:: Exercise aim ::
When you reach the line that contains "Task: Open the MATERIALS tab", begin copying exactly and continue through the last line below. Do not copy pictures.

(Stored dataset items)
- - - - -

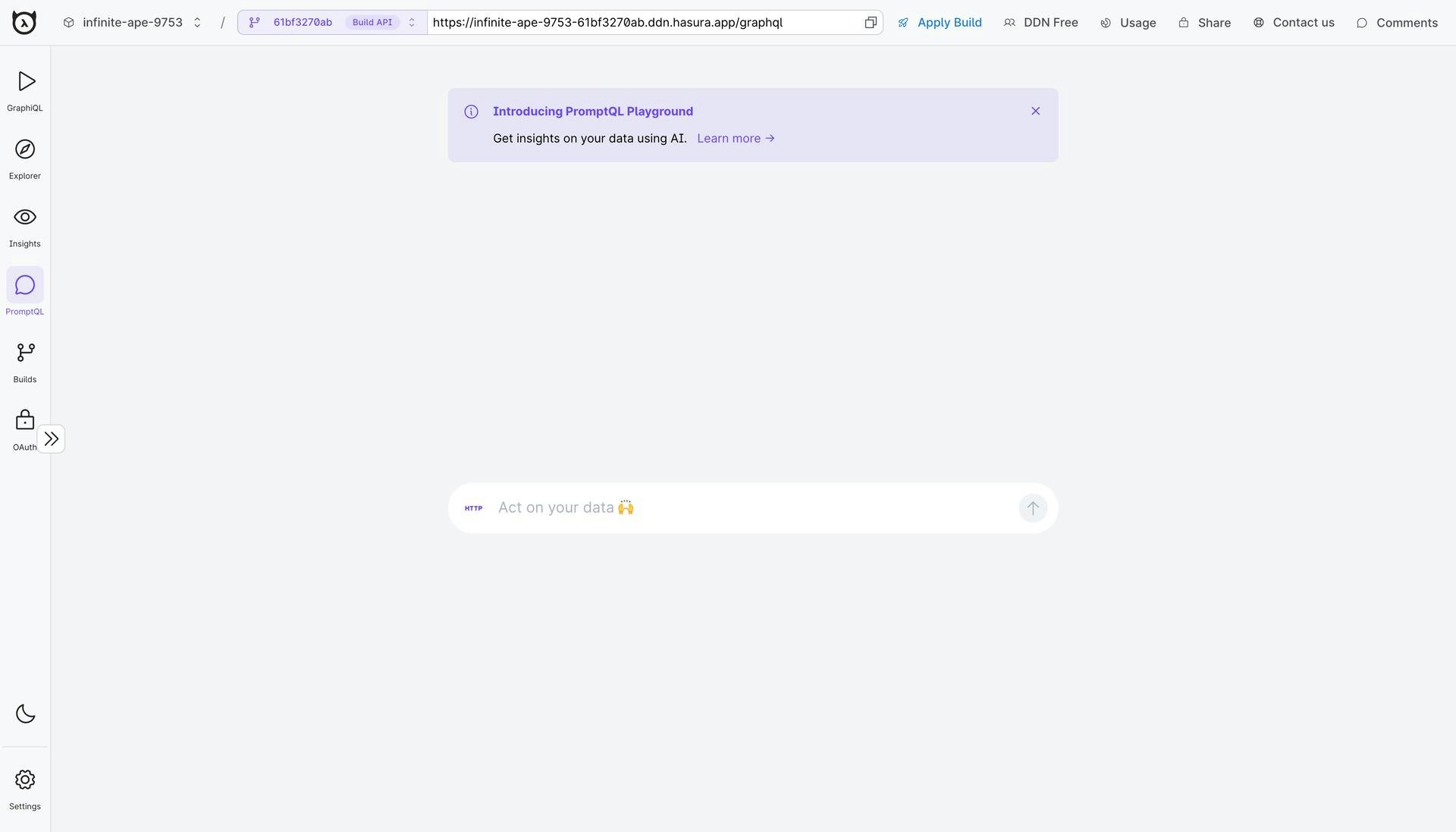
Task: Open the OAuth lock icon
Action: (x=25, y=421)
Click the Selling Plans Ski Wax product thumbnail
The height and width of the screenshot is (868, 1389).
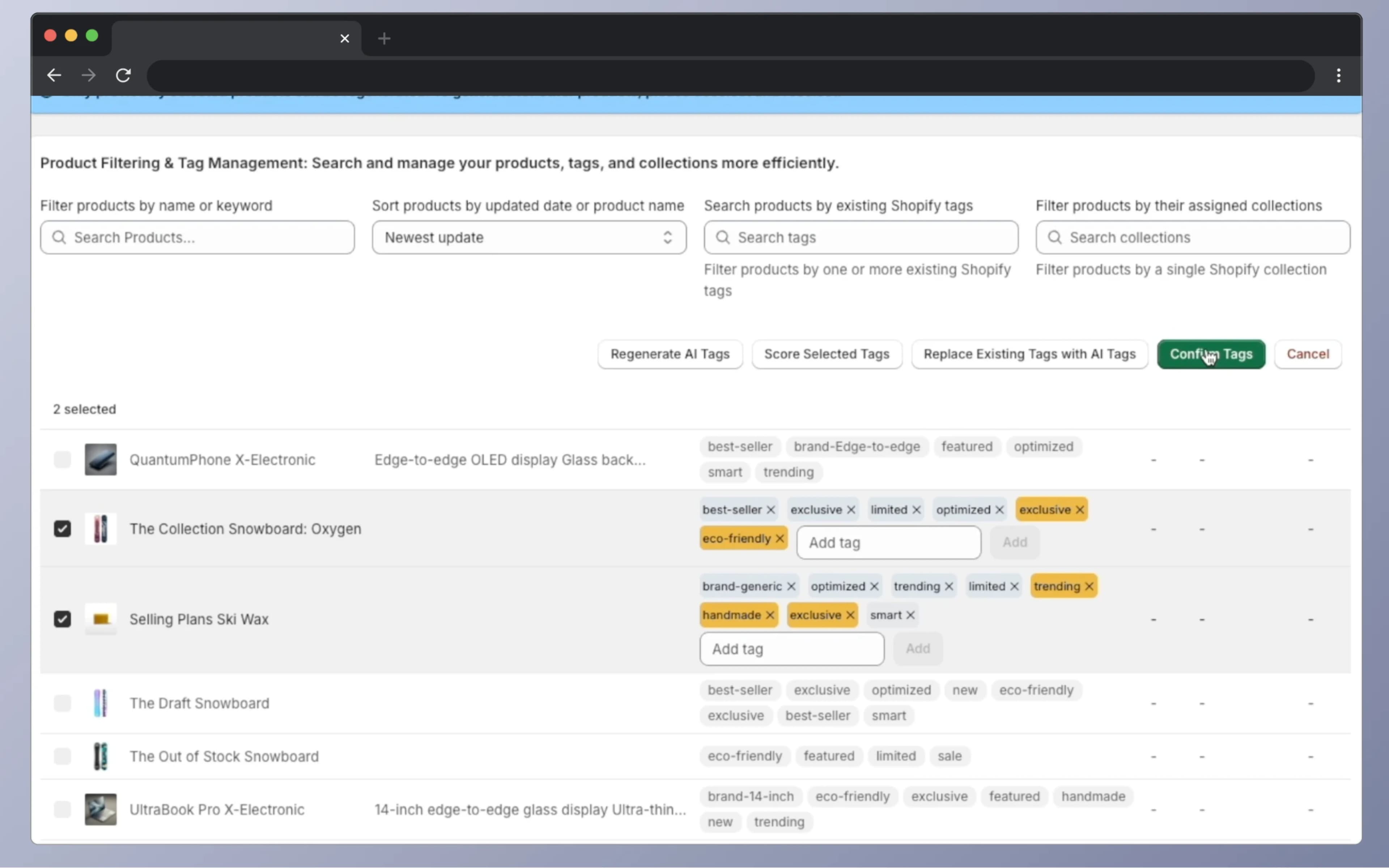101,619
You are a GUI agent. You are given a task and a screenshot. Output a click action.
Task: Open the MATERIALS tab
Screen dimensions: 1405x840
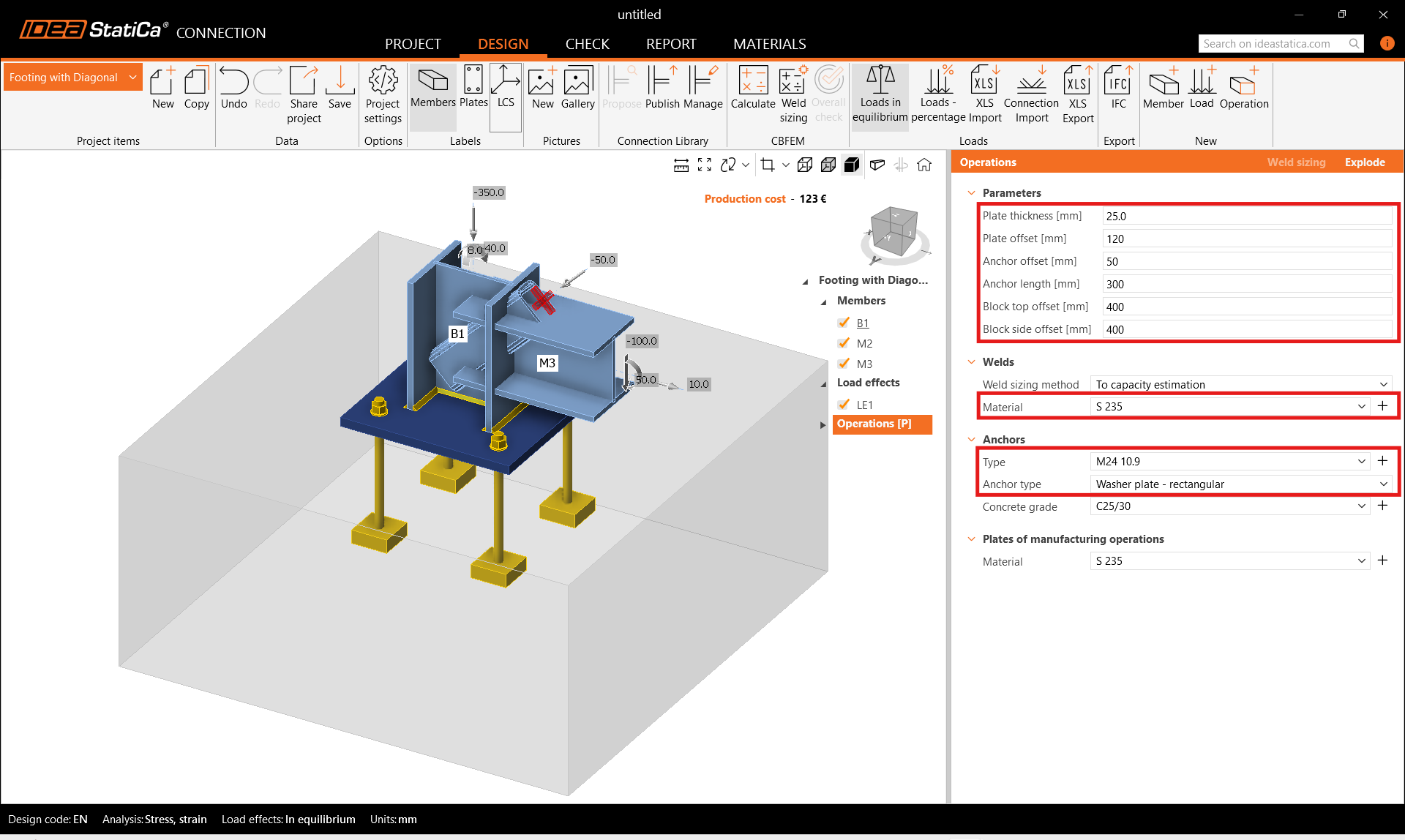[769, 44]
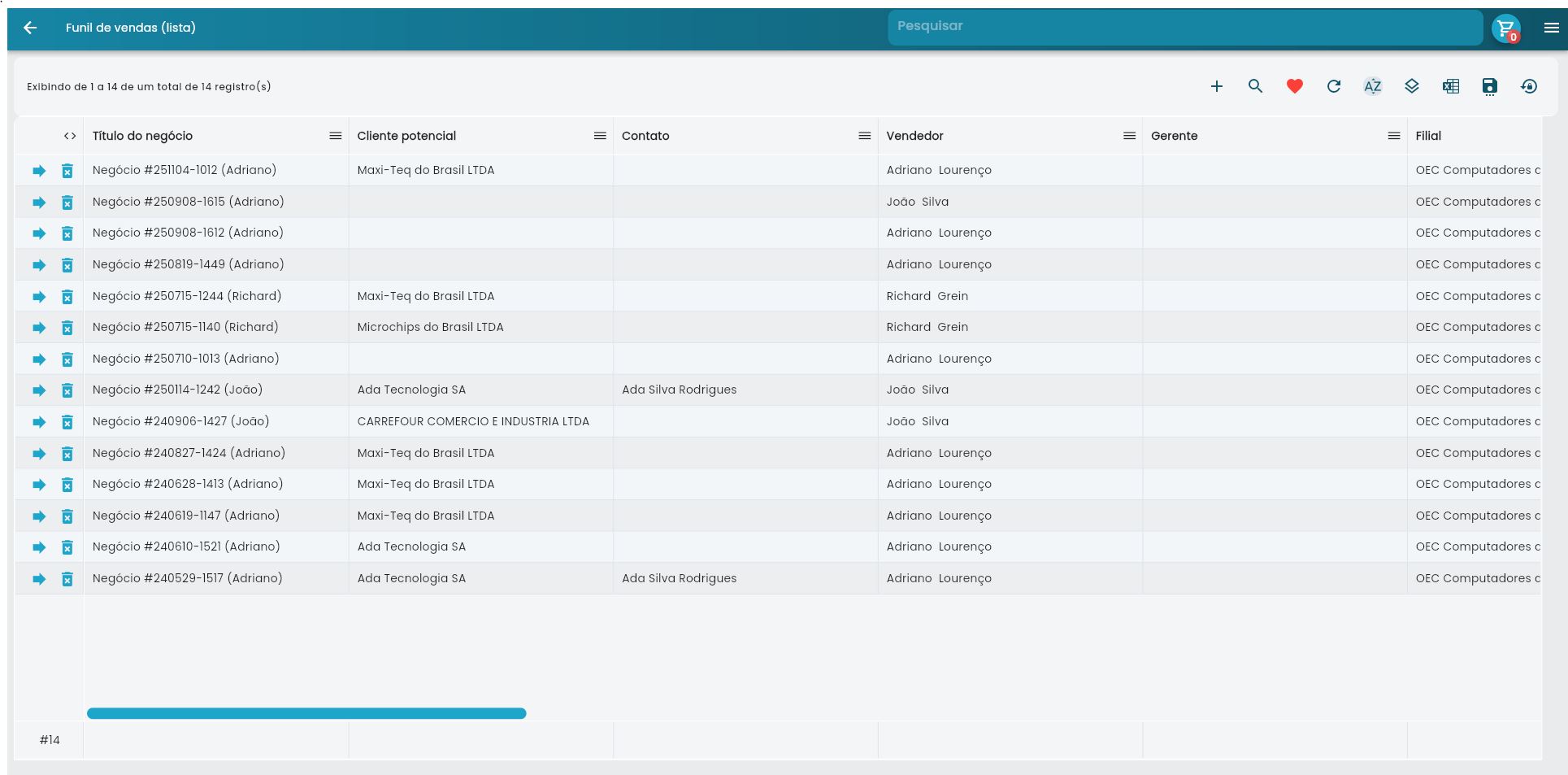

- - - - -

:: Response below ::
Task: Open the MATERIALS tab
Screen dimensions: 1405x840
[769, 44]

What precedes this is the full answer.